The other thing that's gone hand in hand with that is, since the financial crisis, because of this intervention of global central banks, we've also entered this era of … this Truman Show era of artificially suppressed and low volatility, which is what you get when the central banks put their big thumbs on the scale, and inject as much liquidity as they have into financial markets. And being short volatility, in other words, selling volatility, as been a killer trade since the financial crisis. Everyone who's done that has, at least to date, profited in doing it. To me, you know that there's a bell ringing when people are actually manufacturing or inventing ETF that allow you to be short volatility through an ETF product. But eventually … and I think these things will go hand in hand … that debt bubble will unwind. And I think that when that debt bubble unwinds, it will also be a massive unwind in the short volatility bubble.
This is basically just a circuitous way of saying, "I want to be long credit volatility."
Porter Stansberry: Here's an interesting fact for you. These are round numbers, but you know how I feel about round numbers. If you get too specific you're probably fooling yourself, 'cause they're always changing. But there's about one and a half trillion dollars worth of student loan debt outstanding today, Erez. And here's a fun fact about that. That was as much money as the entire federal government owed in 1985.
Erez Kalir: Wow.
Porter Stansberry: Here's another fun fact for you. One US corporation … one … AT&T is now carrying more debt that the entire Republic of Ireland. And also, I could name another 50 countries for you. AT&T is now one of the largest sovereign borrowers, except one little detail, it's not a sovereign country. [Laughter] But AT&T can't actually tax people and force them to pay back those debts. The last time I saw a company that was one of the ten leading sovereign borrowers, it was General Motors in 2005. And you know what happened next.
My guess is that AT&T ends up being about as qualified as General Motors was to pay back those loans. My bet is that the amount of credit that has been stuffed into wireless networks makes it impossible for any of those companies to maintain market share or profits. My bet is that Sprint goes out of business within … goes bankrupt. I don't know if it'll be liquidated … goes bankrupt within the next three years and defaults on over $30 billion in debt, making it one of the top ten bankruptcies of all time. AT&T will not be far behind.
And what will the federal government do? Bail to the cell phone companies? Are we going to pay… Are we gonna write checks for everyone's cell phone bill? I know there's an Obamaphone. Maybe there will be an Obama telephone network here shortly, ladies and gentlemen.
And the other thing that I want to point out is, that students, 18 to 24 year olds now owe as much money as the federal government did in the mid 1980s, which is not that long ago. And here's a very simple wager for you. Currently more than 40% of those obligations are not being serviced. That does not mean that they're currently in default, because there's all kinds of ways students can avoid paying back their loans. Federal government's much like an over indulgent millennial parent, in that regard.

[Entries on target coordinates]
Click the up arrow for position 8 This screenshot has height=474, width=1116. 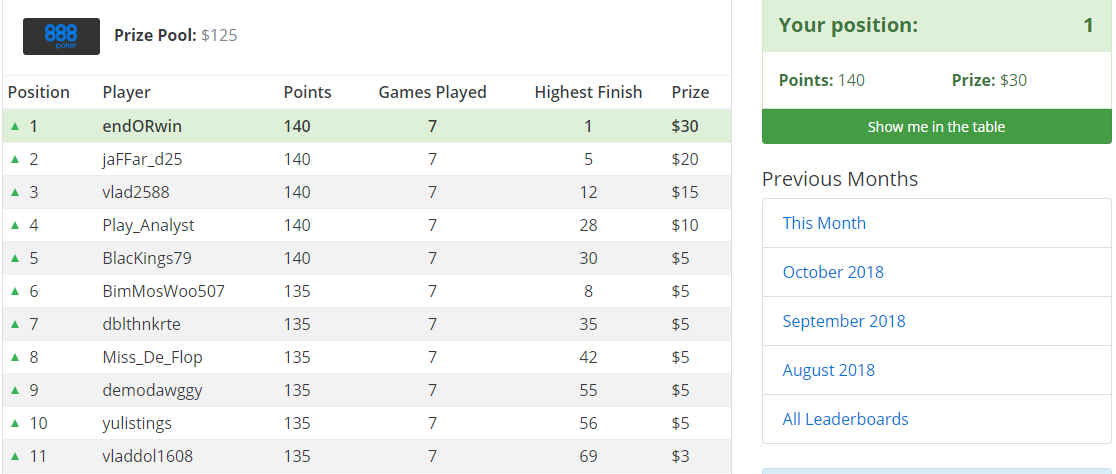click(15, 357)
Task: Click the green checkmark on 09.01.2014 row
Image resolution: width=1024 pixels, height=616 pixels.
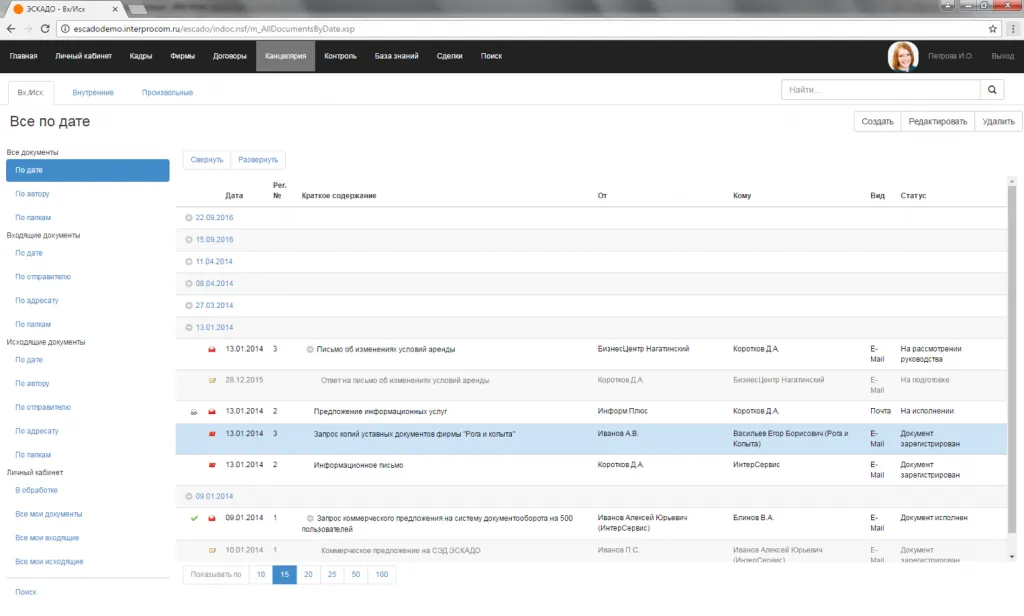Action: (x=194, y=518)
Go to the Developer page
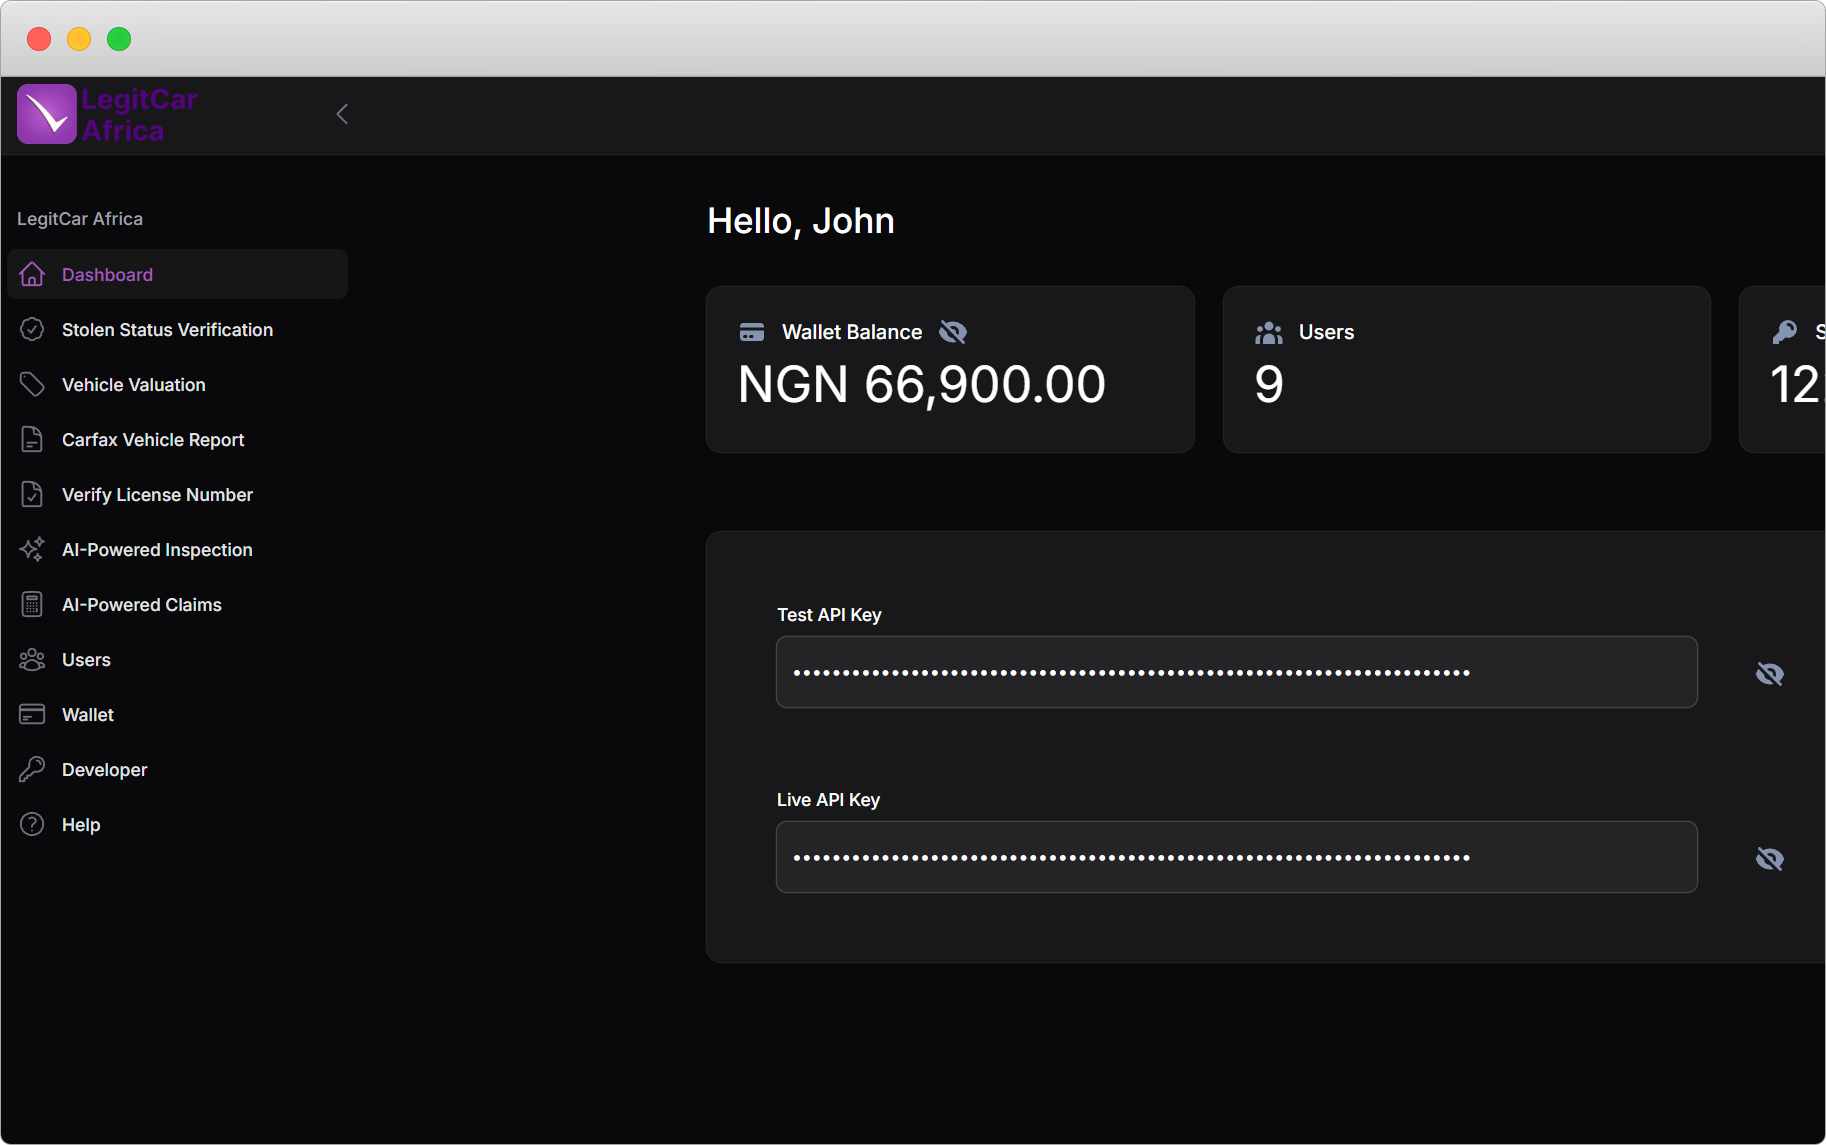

---

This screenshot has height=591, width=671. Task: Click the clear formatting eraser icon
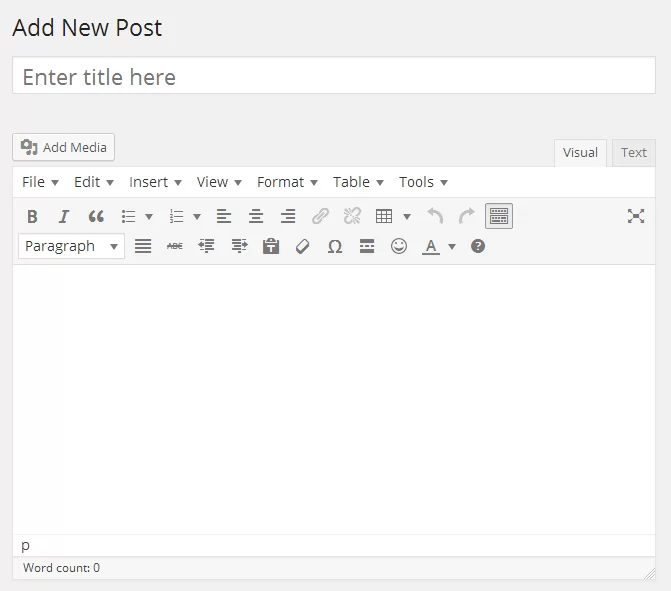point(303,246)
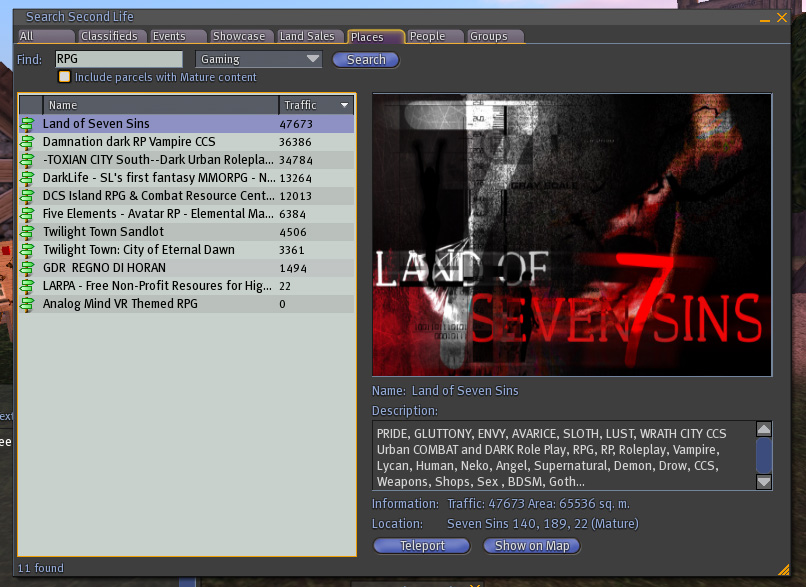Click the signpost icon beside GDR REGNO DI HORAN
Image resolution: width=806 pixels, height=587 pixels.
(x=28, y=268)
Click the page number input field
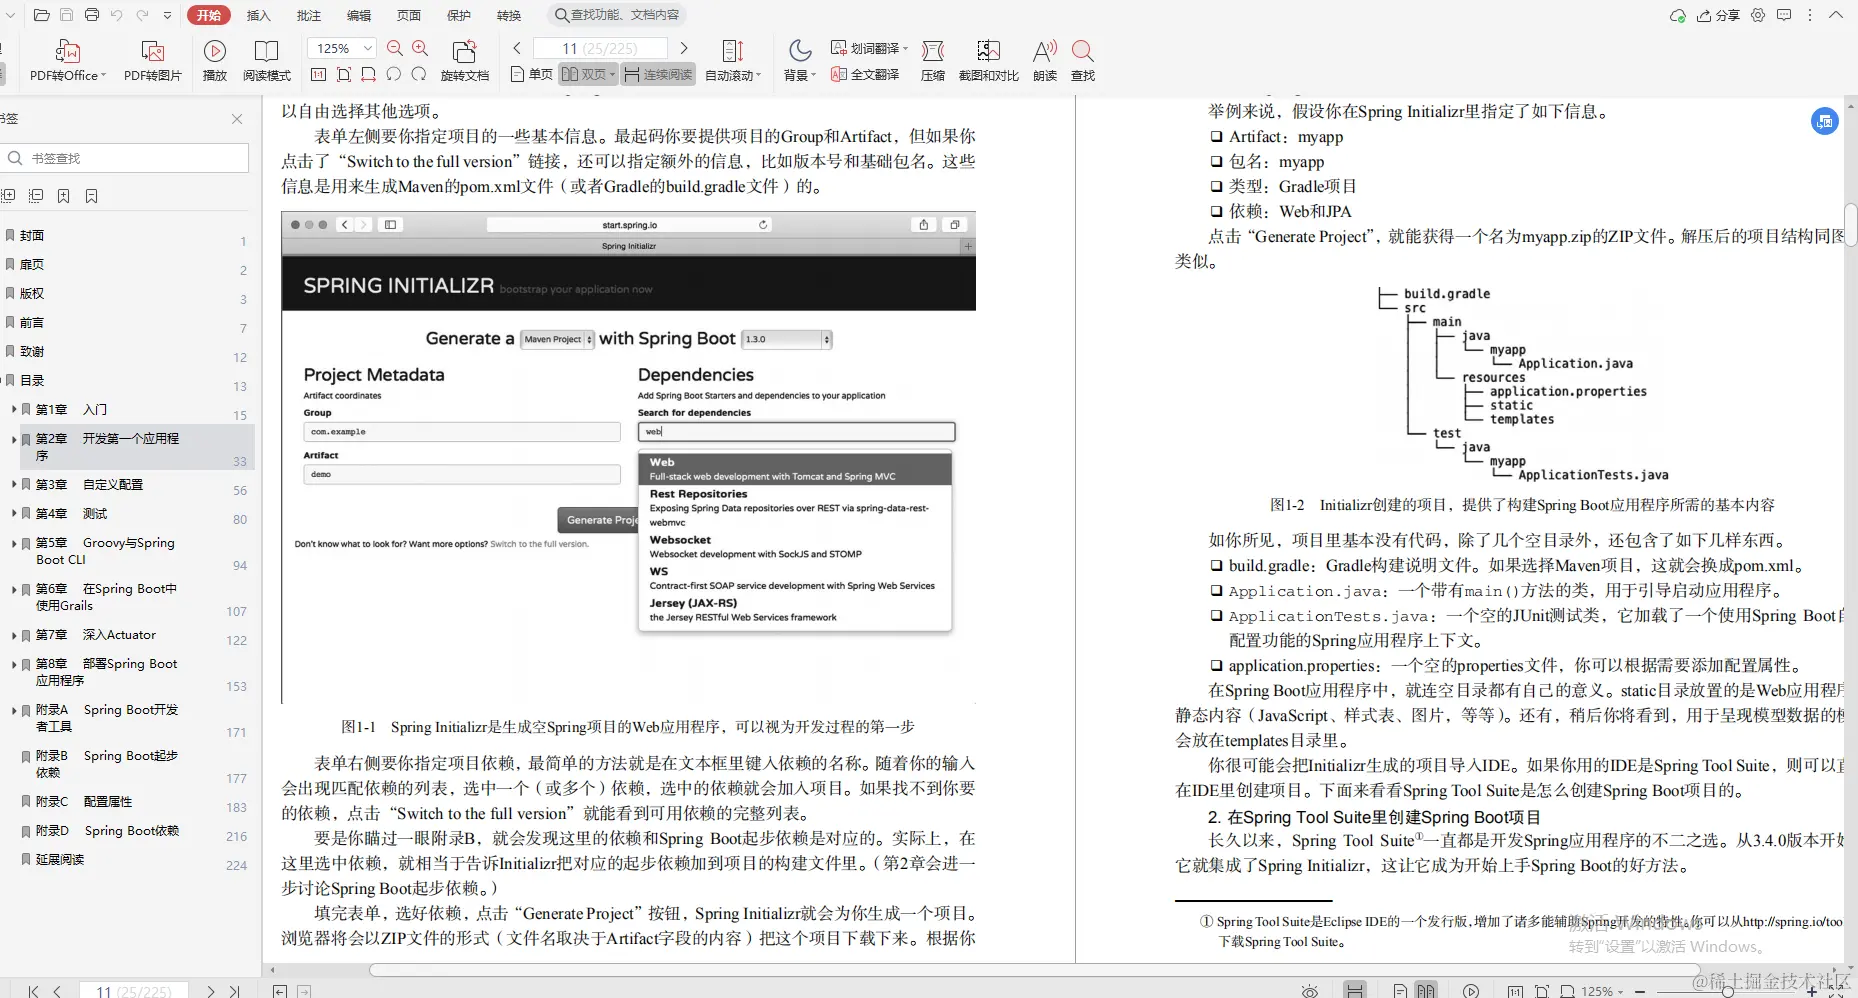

...

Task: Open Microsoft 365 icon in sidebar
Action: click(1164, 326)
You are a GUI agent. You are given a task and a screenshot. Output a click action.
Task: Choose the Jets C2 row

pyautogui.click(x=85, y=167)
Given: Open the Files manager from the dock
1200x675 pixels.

Required task 1: According to the transcript, why are the student loan obligations that are "not being serviced" not necessarily in default? Answer in one to three sentences.
Required task 2: Convert the rows from the line with "Task: Open Microsoft 365 icon in sidebar" to the line with "1200x675 pixels." into a JSON list of strings, one string per line and no blank lines.
The transcript and the rows come from unrelated sources.

Exercise answer 1: The speaker says this does not mean those loans are currently in default, because students have all kinds of ways to avoid paying back their loans. He compares the federal government to an over-indulgent millennial parent in this respect.

Exercise answer 2:
[
  "Task: Open Microsoft 365 icon in sidebar",
  "Action: click(1164, 326)",
  "You are a GUI agent. You are given a task and a screenshot. Output a click action.",
  "Task: Choose the Jets C2 row",
  "pyautogui.click(x=85, y=167)",
  "Given: Open the Files manager from the dock",
  "1200x675 pixels."
]